As often happens with quickly and widely adopted innovations, the very factors that make them successes can create unforeseen problems that threaten to overwhelm them. Witness the incredible volume of data the IoT creates even in these early days.
Fortunately, the solution to this data explosion — “edge” processing — promises to also multiply the IoT’s benefits.
That volume of data generated by sensors and other IoT devices is objectively overwhelming. T0 pick only one example, a typical smart factory will create about 1 petabyte of data daily. Experts predict that by 2025, the total of data generated by the IoT in all its manifestations will exceed 175 zettabytes: 10 times the 2016 levels.
Understandably, such volume overwhelms the conventional data processing infrastructure, especially the combination of the cloud, data transmission, and central data processing. Even worse, perhaps the IoT’s most important advantage, the ability to apply data almost instantly in order to fine-tune things’ operations, is diminished if the real-time data must be relayed to the cloud, analyzed, then returned to the collection point to finally trigger action.
As a result, there’s a growing trend toward IoT data analysis at “the edge”; i.e., at or near the point of collection.

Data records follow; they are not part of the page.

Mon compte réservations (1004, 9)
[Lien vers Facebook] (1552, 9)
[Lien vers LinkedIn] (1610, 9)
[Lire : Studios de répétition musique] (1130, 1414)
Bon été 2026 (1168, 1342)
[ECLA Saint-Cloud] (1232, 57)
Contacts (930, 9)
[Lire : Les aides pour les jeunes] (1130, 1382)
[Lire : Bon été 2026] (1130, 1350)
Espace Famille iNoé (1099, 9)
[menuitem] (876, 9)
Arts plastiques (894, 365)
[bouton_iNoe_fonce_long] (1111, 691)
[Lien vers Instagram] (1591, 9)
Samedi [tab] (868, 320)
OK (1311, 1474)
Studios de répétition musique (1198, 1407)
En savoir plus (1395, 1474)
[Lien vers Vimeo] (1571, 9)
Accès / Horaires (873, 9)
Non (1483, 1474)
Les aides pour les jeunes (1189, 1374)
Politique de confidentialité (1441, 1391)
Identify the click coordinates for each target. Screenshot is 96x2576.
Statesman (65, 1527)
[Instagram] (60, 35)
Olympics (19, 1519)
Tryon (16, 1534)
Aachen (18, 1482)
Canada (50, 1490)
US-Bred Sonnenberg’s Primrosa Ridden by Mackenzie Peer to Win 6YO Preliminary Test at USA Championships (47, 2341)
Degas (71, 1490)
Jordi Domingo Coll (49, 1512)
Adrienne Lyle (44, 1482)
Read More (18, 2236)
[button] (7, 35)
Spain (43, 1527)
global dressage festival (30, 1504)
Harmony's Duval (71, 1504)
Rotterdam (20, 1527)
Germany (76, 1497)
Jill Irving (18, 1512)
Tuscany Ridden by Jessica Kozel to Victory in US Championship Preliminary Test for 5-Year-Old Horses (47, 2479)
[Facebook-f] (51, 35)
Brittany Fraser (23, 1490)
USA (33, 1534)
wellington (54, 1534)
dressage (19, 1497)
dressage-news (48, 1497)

What exactly is the edge? According to the new Data at the Edge report from a coalition of edge computing companies, it is where “real-time decision-making untethered from cloud computing’s latency takes place [my emphasis].” That’s critical, because it’s the ability for near-real time analysis followed immediately by implementation that differentiates the IoT from past practices, which had to rely on spotty, historical data and centralized, delayed analysis and implementation. (Of course, the report’s findings should be viewed with some skepticism because of the sponsors’ edge advocacy, But, of all the material I’ve read over the past few years about the emergence of edge technology, it’s the best pocket guide to edge strategy, so ignore it at your own risk.)
Let’s clarify from the beginning: the edge and the cloud are not mutually exclusive. In fact, as Data at the Edge states, “it will be cloud with edge.” However, just apply a common-sense test: the capacity simply doesn’t exist at present to gather huge volumes of data on sensors in remote locations such as wind turbines and deep-sea drilling platforms, transmit the entire collection to the cloud, process it centrally, and then return the results to the edge. That will become even more the case in the near future, with developments such as autonomous vehicles, where reducing latency and rapid adjustment based on data is a matter of life-or-death.
Processing at the edge isn’t as simple as scaling down the cloud and locating mini-clouds
randomly. For example, much of the data is gathered in isolated locations on pipelines or planes, where it’s hard for maintenance workers to adjust the sensors and/or processing equipment, and, worst of all, in some highly sensitive operations such as critical infrastructure, they may be tampered with. Thus, the design must be hardened, self-healing, and secure.
The key factor increasing the volume of data generated at the edge is more powerful, less-energy-consuming sensors, which can make the information they gather more valuable to you.
In particular, the report cites progress with video ones:
"… As the resolution and frame rates for video have gotten more advanced, the camera lens has emerged as the most prolific and versatile IoT sensor. Image sensors capture rich context that cannot be acquired with single-purpose devices, like a temperature sensor that periodically takes measurements. When combined with deep learning (DL) algorithms running on powerful graphics processing units (GPU) and tensor processing units (TPU), images open up new uses.”
Deploying these new sensors creates a virtuous cycle: “The more sensors a system uses, the more data the system collects—and the better the predictive model built with the data can be. This, in turn, leads to demand for even more instrumentation with more sensors.”
Data at the Edge also concludes that another benefit is that it’s also cheaper to do the analytics at the edge and only send on a small portion of the overall data to the cloud that is truly significant and might be valuable for further analysis at a later date. Part of the reason is that cloud facilities are so large and consume so much energy that they can really only be located in rural areas with cheap real estate and abundant energy, such as hydro, and that makes them inherently remote from the point of use.
Edge facilities, by contrast, are ideally suited to the users’ need for nearby, real-time processing. They require only hundreds of square feet, and can range from regional to very small ones. They can be located in a wide range of places, including parking lots and even right at the base of cell towers.
Furthermore, there are even regulatory reasons favoring nearby processing. Some nations restrict data movement across their boundaries, and some cities require that their data stay in the municipality.
In the final analysis, from a strategic perspective, the ultimate argument for edge processing comes down to the IoT’s essence: enabling real-time collection of data from “things” in the field followed by near-real-time processing—and then acting on that data to increase precision, uncover problems early to allow “predictive maintenance,” and feed accurate information about how things do (or don’t) work in the field to allow rapid upgrades and increase customer satisfaction. The latency that is an inevitable aspect of cloud computing is real-time’s enemy.
Given that, it’s no wonder that Gartner predicts that, by 2022, 75% of all data will need to be analyzed and acted on at the edge.